The Power of Positive Campaigning
Going negative in a multi-candidate race has a tendency to backfire on the attacker.
December 31, 2011 - 12:00 am
The GOP primary process has been a succession of Republican “Not Romney” challengers who have achieved frontrunner status only to fall out of contention. Perhaps the most surprising of these was former Speaker of the House Newt Gingrich. Pundits declared him politically dead after he was pushed out of the speakership in 1998 and news of an affair with an aide emerged. Always a longshot, his hopes of winning the presidency were allegedly dashed earlier this year due to his criticism of Paul Ryan’s plan for reforming entitlements.
How did Gingrich and the previous frontrunners emerge and what has been behind their quick rises and meteoric falls?
The answer can be found in candidate positivity. Michele Bachmann, Herman Cain, and Rick Perry each rose on their positive strengths and most of them fell on the basis of decisions to go negative.
Bachmann drew people due to her history of conservative activism as a key tea party leader. Bachmann’s stock began to decline when she went on the attack, criticizing fellow Minnesotan Tim Pawlenty, and then proceeding to go after Perry, Cain, and Gingrich when they enjoyed frontrunner status.
Perry rose on the positive hope that he could translate his record of job growth and limited government in Texas into turning the nation’s economy around. Perry went negative on opponents of in-state tuition for illegal aliens, calling them “heartless,” and got baited by the debate moderators into a reality TV confrontation with Mitt Romney.
Herman Cain enjoyed two separate rises in the polls. The first occurred in early summer and was short-circuited by Cain’s discussion of controversial and divisive issues such as requiring loyalty oaths for Muslim appointees and opposing the building of a mosque in Murfreesboro, Tennessee. His second rise occurred in September and he continued to ride high in the polls for the longest time of any of the contenders so far despite a barrage of negative media and allegations against him.

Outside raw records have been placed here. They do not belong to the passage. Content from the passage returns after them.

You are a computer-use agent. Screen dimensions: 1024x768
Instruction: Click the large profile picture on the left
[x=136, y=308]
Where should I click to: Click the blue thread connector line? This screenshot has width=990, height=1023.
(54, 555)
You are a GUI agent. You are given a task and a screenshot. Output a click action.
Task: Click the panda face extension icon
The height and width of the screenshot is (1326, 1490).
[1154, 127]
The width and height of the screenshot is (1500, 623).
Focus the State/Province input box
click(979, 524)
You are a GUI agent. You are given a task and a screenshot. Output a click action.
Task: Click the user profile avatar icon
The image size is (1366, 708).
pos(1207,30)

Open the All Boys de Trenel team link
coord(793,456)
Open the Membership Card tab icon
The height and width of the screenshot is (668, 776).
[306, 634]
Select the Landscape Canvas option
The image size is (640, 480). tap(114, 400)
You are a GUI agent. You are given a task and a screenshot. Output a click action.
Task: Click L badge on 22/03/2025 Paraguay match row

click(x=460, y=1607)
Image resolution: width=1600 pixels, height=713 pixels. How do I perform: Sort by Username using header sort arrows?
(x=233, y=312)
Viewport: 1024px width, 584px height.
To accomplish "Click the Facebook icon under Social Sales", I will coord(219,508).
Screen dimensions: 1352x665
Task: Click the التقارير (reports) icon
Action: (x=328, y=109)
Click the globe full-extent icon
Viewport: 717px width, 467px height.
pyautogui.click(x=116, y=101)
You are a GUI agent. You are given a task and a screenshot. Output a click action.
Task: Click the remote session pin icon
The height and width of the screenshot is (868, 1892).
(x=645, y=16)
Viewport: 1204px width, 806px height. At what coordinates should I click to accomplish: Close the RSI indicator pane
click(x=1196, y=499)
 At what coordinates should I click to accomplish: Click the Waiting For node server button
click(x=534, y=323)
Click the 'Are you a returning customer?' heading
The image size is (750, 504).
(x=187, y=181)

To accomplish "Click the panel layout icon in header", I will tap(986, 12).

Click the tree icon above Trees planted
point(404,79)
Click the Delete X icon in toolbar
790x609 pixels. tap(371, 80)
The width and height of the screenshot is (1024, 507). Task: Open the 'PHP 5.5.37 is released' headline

Newt Gingrich, up until this point in the campaign, had been the most positive candidate in the race. Gingrich has argued that Republicans should not go after one another, but rather target Obama, and further, that each candidate on the debate stage would make a better president than the incumbent. Time and again, Gingrich has turned down the media when baited to go after other candidates and instead offered firm rebukes to debate moderators.